TRIL stock is running higher in early trading on December 23, 2019.
The last we heard from this company is back on November 14, 2019, when the Company presented updated preclinical data from its STING program at the Society for Immunotherapy of Cancer annual meeting in Washington, D.C, on November 9, 2019. The data demonstrate that TTI-10001, the Company’s lead small molecule STING agonist, is well tolerated in mice by intravenous and oral administration, and induces durable complete regressions of tumors and immunologic memory by both routes of administration. These data highlight the potential of TTI-10001 to achieve best-in-class status among next generation STING agonists. The Company is currently seeking a partner for further development of this molecule.

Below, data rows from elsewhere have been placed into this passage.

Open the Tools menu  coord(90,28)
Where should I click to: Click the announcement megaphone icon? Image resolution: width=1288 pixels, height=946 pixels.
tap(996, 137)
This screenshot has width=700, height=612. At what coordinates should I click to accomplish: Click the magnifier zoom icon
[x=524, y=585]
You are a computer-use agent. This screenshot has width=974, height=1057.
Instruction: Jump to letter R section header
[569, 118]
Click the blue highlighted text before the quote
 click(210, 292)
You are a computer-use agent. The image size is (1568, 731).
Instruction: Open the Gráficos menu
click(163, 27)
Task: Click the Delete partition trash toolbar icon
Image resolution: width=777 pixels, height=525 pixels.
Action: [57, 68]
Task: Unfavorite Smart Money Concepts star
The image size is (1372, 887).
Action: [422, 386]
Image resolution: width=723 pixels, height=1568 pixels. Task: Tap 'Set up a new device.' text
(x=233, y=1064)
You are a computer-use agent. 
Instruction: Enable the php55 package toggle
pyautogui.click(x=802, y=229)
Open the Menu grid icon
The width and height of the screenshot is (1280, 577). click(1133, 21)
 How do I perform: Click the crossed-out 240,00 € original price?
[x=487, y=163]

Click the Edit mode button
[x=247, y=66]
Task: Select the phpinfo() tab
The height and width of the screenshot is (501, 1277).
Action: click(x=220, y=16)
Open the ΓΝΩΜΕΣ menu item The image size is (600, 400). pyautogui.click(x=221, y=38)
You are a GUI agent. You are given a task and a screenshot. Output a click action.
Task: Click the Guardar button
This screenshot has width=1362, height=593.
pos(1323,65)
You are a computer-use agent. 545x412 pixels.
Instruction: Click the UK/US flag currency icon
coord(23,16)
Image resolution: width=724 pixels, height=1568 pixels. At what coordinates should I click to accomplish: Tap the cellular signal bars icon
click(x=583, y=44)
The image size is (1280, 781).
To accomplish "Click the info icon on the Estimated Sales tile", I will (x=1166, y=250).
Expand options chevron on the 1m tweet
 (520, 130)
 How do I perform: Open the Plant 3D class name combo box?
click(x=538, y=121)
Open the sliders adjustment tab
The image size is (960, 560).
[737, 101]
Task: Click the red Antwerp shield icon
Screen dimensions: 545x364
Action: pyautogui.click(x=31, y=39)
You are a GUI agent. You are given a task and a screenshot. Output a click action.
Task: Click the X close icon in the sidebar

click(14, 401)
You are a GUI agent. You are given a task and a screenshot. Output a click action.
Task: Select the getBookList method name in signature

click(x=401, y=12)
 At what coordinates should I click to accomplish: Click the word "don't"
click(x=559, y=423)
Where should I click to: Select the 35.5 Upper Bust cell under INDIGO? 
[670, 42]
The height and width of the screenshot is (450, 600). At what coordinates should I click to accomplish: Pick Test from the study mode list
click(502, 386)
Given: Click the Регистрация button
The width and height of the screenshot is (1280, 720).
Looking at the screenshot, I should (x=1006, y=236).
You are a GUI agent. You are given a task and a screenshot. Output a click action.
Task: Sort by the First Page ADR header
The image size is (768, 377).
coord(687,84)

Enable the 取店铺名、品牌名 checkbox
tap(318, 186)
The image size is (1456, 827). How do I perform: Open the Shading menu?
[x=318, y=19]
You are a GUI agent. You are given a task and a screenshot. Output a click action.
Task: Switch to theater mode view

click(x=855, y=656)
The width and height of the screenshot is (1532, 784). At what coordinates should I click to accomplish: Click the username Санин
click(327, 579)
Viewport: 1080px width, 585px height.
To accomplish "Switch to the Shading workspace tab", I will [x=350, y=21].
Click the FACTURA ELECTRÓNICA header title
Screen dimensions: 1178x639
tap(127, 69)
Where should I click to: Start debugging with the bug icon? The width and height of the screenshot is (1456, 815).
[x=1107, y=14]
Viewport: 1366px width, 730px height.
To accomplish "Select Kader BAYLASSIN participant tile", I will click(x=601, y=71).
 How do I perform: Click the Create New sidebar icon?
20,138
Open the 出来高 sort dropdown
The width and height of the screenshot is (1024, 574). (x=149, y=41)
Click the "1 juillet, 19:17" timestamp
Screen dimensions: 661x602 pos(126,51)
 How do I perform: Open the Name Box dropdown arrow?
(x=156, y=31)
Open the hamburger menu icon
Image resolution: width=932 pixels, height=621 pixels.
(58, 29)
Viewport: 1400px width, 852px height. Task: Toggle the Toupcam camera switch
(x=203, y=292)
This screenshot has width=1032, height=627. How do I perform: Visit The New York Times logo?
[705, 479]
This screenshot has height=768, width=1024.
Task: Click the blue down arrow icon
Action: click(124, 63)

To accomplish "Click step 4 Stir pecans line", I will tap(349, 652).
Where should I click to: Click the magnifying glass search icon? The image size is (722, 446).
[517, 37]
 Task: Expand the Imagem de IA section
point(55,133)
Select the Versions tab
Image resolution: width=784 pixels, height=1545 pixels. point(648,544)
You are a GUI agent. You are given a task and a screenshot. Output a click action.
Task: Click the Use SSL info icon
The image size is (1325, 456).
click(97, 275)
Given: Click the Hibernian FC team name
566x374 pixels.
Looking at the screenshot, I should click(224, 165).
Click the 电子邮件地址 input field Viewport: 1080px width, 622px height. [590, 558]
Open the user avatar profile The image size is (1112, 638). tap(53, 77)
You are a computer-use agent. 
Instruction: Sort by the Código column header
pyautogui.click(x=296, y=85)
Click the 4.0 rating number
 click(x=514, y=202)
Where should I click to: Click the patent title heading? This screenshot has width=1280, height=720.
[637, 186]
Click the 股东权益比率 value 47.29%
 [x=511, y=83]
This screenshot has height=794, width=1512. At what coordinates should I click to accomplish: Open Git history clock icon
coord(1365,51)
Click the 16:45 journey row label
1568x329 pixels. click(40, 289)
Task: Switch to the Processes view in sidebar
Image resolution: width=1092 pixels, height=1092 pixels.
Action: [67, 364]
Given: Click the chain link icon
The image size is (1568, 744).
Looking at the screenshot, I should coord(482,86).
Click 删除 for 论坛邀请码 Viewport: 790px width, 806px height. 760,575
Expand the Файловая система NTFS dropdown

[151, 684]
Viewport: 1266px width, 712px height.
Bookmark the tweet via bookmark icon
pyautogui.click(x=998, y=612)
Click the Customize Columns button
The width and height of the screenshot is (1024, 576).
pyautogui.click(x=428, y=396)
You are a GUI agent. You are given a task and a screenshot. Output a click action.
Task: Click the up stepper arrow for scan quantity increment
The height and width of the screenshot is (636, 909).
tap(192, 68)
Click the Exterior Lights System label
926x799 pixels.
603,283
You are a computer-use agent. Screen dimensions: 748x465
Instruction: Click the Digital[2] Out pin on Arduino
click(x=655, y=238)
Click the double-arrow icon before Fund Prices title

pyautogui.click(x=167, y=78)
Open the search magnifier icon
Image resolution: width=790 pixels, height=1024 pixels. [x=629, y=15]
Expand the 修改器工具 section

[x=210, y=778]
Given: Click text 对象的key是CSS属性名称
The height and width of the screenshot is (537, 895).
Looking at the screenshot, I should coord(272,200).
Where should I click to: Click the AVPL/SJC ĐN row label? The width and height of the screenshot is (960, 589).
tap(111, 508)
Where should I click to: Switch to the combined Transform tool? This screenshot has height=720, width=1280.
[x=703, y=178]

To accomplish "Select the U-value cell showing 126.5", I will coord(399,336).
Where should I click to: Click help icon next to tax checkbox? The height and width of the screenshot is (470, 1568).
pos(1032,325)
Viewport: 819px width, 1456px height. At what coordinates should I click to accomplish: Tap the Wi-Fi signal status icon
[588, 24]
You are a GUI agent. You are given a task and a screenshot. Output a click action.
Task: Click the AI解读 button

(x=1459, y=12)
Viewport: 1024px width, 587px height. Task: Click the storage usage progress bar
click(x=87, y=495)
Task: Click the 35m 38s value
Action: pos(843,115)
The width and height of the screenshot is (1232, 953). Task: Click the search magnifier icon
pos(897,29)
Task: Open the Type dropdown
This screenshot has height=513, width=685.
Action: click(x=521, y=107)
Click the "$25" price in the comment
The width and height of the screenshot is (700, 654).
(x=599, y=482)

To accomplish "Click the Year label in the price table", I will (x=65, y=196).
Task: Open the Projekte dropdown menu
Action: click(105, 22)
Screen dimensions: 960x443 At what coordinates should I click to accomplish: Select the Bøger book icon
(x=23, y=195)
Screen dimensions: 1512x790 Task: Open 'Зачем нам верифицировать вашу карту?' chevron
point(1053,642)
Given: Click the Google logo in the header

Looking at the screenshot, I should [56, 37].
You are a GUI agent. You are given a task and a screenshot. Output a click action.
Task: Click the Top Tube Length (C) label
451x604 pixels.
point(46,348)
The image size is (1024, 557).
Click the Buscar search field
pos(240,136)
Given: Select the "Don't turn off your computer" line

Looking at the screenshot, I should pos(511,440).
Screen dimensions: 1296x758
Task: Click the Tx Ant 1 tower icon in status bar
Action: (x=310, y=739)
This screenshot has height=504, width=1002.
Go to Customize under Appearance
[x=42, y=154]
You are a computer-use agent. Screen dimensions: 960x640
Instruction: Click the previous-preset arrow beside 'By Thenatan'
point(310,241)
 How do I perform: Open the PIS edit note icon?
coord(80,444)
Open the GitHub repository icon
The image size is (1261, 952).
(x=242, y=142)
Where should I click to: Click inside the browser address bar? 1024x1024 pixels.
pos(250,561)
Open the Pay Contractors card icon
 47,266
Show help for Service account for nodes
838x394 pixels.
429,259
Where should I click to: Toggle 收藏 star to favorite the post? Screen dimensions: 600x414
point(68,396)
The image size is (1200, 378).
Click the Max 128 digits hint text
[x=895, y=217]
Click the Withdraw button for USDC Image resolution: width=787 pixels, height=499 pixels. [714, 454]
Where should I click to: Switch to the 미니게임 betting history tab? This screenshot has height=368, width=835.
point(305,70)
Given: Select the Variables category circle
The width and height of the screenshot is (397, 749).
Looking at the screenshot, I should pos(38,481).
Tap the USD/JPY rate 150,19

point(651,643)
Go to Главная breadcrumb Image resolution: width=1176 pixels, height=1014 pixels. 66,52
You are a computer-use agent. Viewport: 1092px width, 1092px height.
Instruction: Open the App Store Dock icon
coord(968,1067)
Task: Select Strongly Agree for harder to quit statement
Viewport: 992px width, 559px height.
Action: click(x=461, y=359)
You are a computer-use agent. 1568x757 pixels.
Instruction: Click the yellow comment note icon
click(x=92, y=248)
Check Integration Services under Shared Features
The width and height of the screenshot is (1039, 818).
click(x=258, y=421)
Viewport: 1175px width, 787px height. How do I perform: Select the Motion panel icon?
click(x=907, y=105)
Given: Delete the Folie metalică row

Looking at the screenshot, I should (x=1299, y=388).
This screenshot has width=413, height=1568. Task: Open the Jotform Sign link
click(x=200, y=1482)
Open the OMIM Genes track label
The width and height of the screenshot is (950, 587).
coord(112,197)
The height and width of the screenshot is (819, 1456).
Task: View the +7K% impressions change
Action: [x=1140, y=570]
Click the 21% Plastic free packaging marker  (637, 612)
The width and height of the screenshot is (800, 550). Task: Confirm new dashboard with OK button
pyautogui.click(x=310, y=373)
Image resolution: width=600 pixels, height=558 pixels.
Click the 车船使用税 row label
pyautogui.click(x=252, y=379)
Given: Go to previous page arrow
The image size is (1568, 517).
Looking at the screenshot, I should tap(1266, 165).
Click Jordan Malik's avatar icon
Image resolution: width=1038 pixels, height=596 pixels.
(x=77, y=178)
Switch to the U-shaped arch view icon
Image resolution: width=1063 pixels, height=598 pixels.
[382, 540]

“Over the past two months, we have conducted an intensive review of our development programs and resources,” said Jan Skvarka, President and Chief Executive Officer of Trillium. “As a result of this review, we plan to focus our near term clinical development efforts on the intravenous administration of TTI-621, our anti-CD47 product that has shown promising preliminary evidence of activity in a number of hematologic malignancies. We continue to make progress in the ongoing dose escalation trial of TTI-621, with the goal of identifying the recommended phase 2 dose. As the only anti-CD47 molecule that has demonstrated complete responses in patients receiving study treatment as a monotherapy, TTI-621, we believe, has the potential to be the best-in-class molecule.”
“Our recently announced corporate restructuring is intended to extend our runway and enable the focus on intravenous TTI-621,” continued Mr. Skvarka. “In addition, we are exploring a number of strategic alternatives to maximize shareholder value.”